Moreover, Azure Data Factory enables you to process and transform data using advanced compute services, such as:

  • Azure HDInsight (Hadoop)
  • Spark
  • Azure Data Lake Analytics
  • Azure Machine Learning

As a result, organizations across industries can use Azure Data Factory for a wide range of applications, including:

  • Data engineering
  • Migrating on-premises SSIS packages to Azure
  • Operational data integration
  • Analytics
  • Ingesting data into data warehouses

Pipelines in Azure Data Factory follow four main steps:

  1. Connect and Collect: Gather data from multiple sources.
  2. Transform and Enrich: Process and refine the data.
  3. Publish: Load the transformed data into its destination.
  4. Monitor: Track performance and ensure accuracy.
  • Pipeline: is a logical grouping of activities that performs a unit of work.
  • Activity: it represents processing step in a pipeline.
  • Linked Services: Connection information needed to access external data sources.
  • Datasets: Data structures within data stores, connected via linked services.
  • Integration runtimes: The action engine that connects linked services to activities.
  • Data flows: Graphical tools for managing data transformation logic.

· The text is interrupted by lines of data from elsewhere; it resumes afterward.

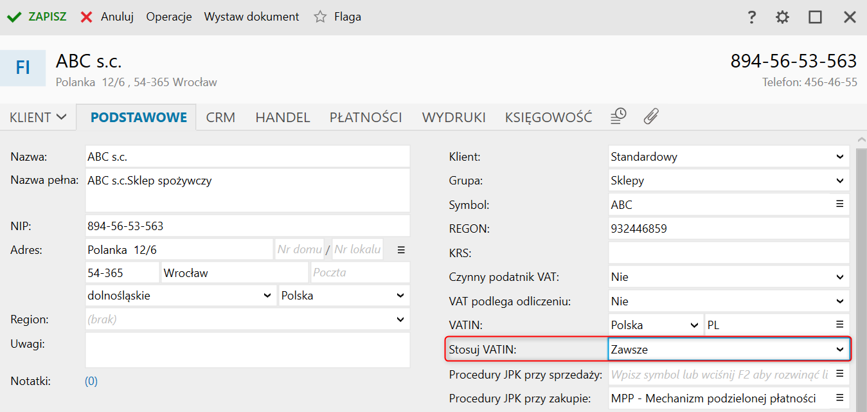Click the ZAPISZ save button
Viewport: 867px width, 412px height.
point(37,17)
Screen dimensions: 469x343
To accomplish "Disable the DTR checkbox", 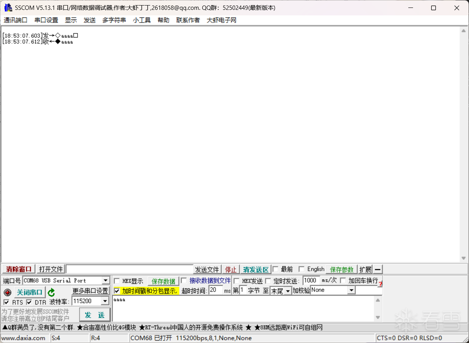I will tap(28, 302).
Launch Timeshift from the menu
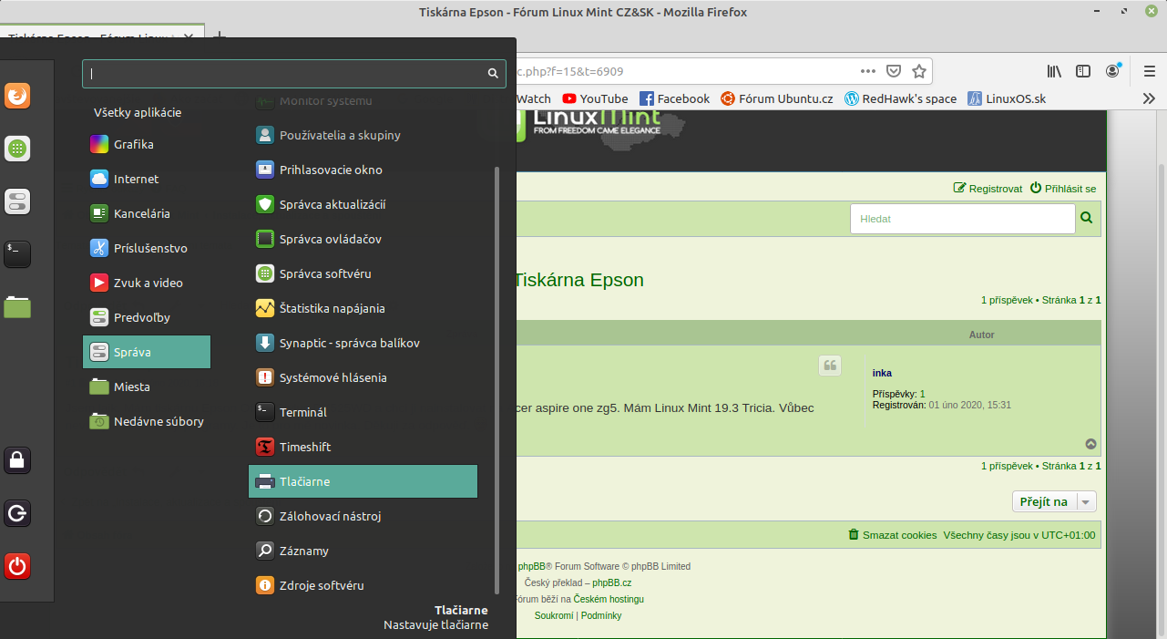 coord(304,447)
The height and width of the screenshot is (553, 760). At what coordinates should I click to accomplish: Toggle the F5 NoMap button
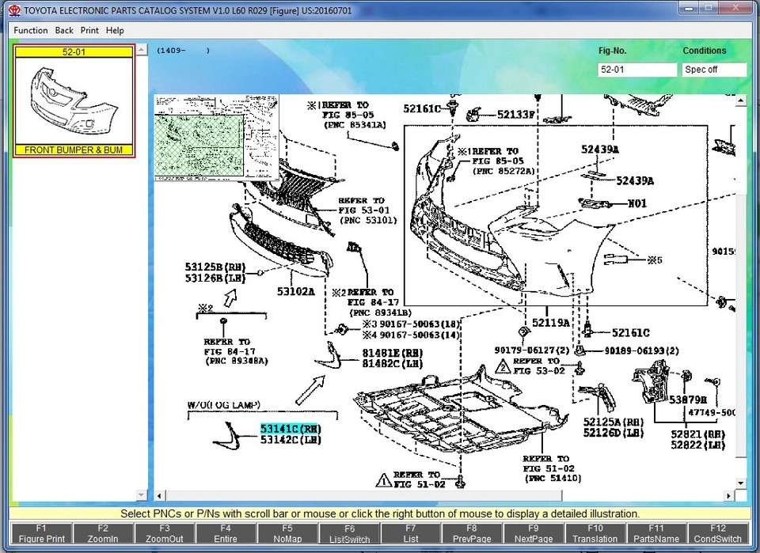point(287,533)
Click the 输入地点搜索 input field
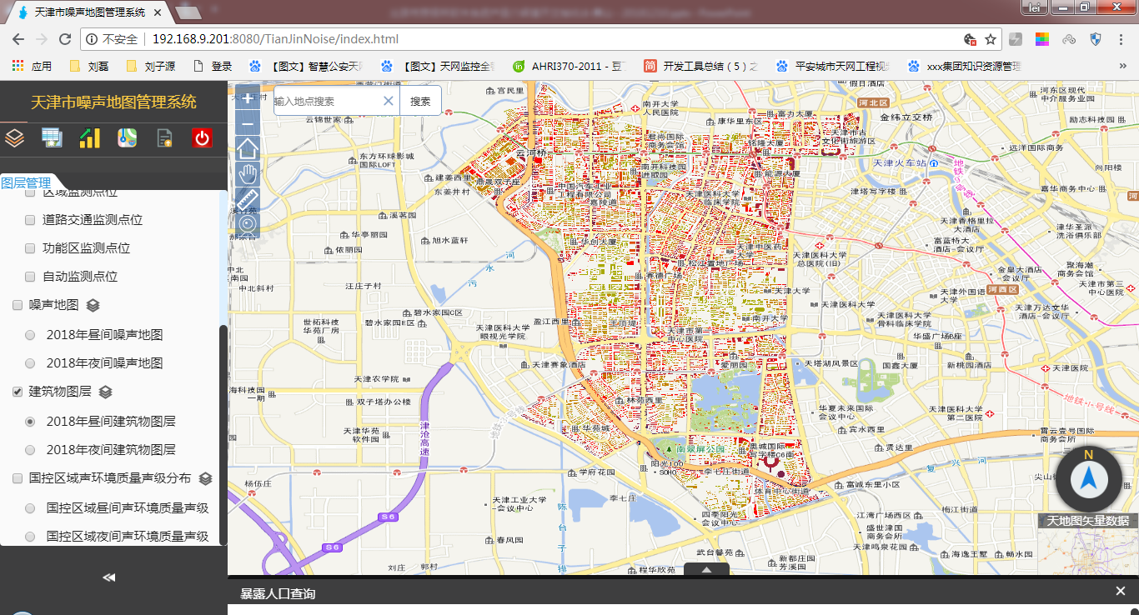The image size is (1139, 615). pyautogui.click(x=325, y=100)
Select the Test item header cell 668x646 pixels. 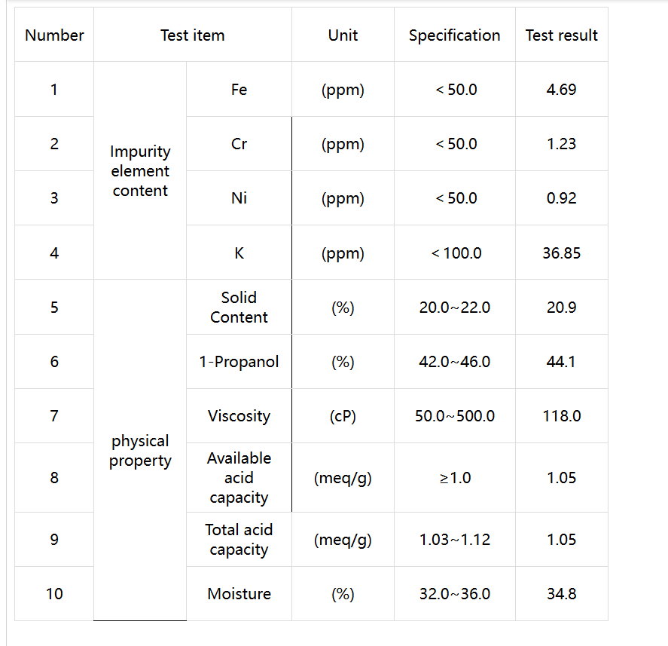tap(193, 35)
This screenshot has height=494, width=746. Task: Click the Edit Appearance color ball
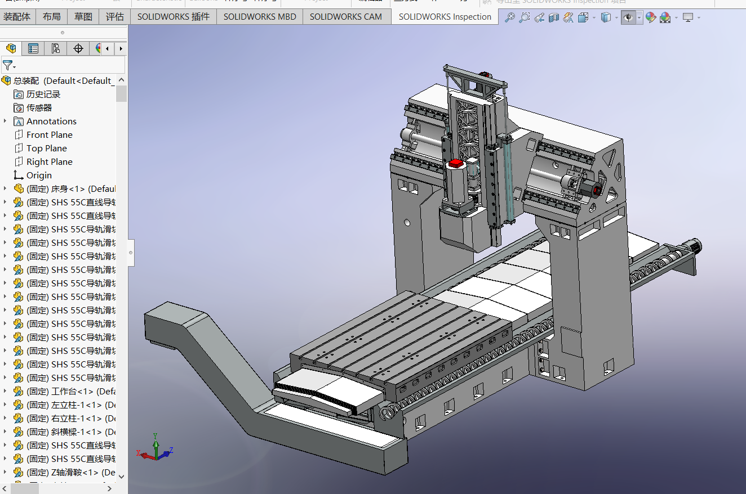[x=651, y=17]
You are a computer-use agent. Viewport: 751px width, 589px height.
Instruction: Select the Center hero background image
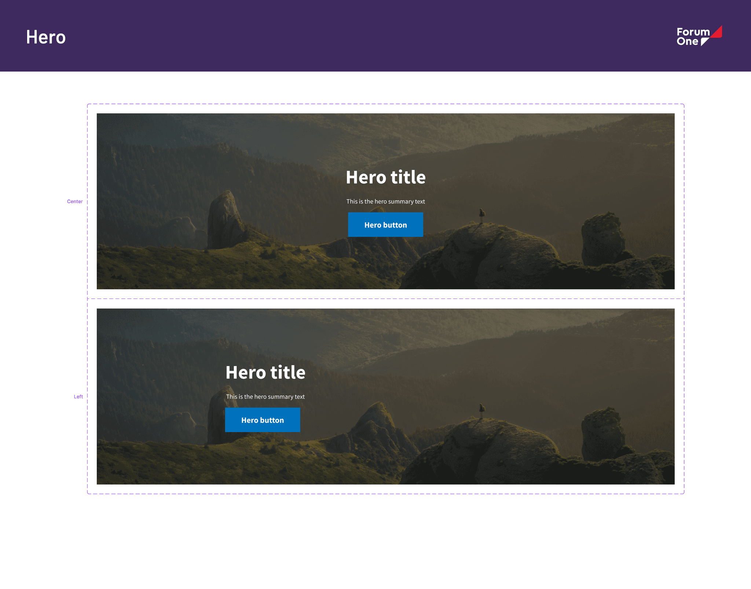click(385, 201)
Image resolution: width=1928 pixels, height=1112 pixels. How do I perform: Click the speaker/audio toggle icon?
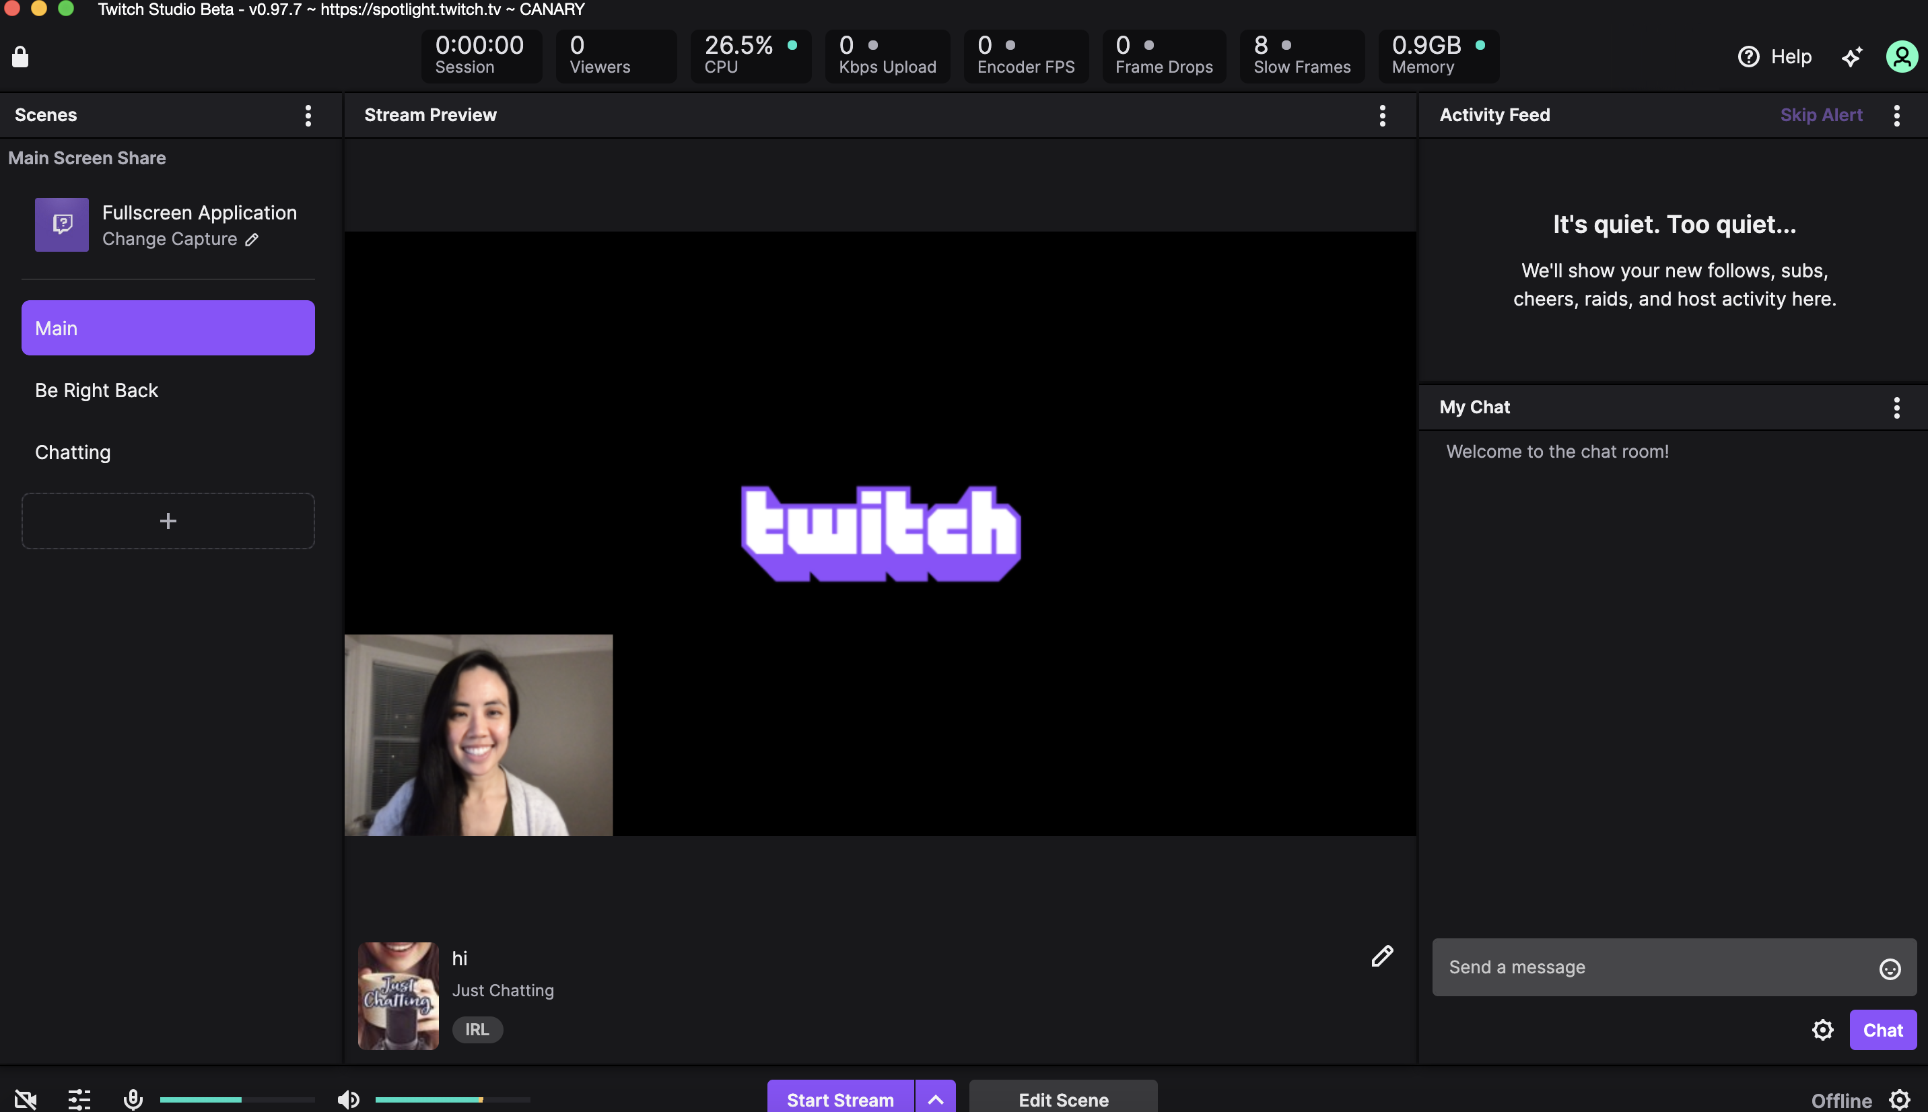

A data lake is a crucial component of Azure Data Factory. Essentially, it is a highly scalable, distributed, parallel file system in the cloud. It is designed to handle both structured and unstructured data, working seamlessly with various analytics frameworks.

With Azure Data Factory, you can build workflows that integrate data from a wide range of sources. These workflows transform the data to support your analytical objectives, enabling better decision-making and operational efficiency.